Automating Forensic Underwriting and Post-Closing Audit Processes
This level of automation is able to do things that were simply unheard of before. For example, in the post-closing audit process, an auditor can take a loan file and see every signature in that file side-by-side on one computer screen, and immediately be able to detect whether there is any issue with those signatures. Data fields that should match but don’t are instantly revealed and flagged for review. There is almost no way to do this manually without spending an inordinate amount of time going through pages and pages of documents, even if they were on a computer screen – which is why critical checks such as these rarely are performed effectively. By combining the technology with human expertise to automate the forensic underwriting and post-closing audit process, inconsistencies and mortgage fraud red flags are caught far more readily, just as that purification plant keeps the undesirable elements out of the tap water.
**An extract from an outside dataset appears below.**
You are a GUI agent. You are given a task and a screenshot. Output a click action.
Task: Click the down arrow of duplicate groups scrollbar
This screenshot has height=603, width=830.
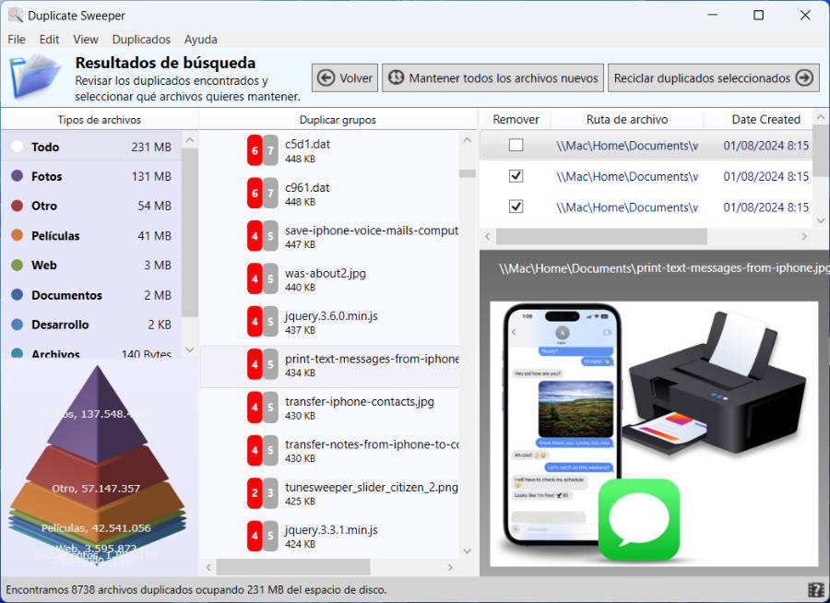[467, 551]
From the lender’s point of view, the result of these “purified” loans, if you will, is fewer buybacks and more attractive loan pools for investors, GSEs and other players in the capital markets. Ultimately it’s about restoring trust, and lenders who are able to earn it from the capital markets have a much better shot at not just surviving the current marketplace, but thriving in it. By the same token, automated loan auditing has proven to be an effective tool on the pre-purchase side of the equation. Investors who don’t want to be plagued with losses are able to use automated tools to mitigate their risk as much as possible.
The best thing about this automation is that it’s highly accessible to the average lender or investor – and a lot simpler than building a brand new water treatment plant. It is available today and is far less expensive than using manual processes alone. Think of these rapidly advancing technologies as not just the means to a better, healthier mortgage industry. Think of them as new and critically important tools for keeping capital flowing by ensuring data integrity and loan quality. And that is just as essential to the future of our business as pure water is to our communities.
Brian Fitzpatrick is CEO of Aklero Risk Analytics, a provider of mortgage quality control software and risk analytics for lenders and investors.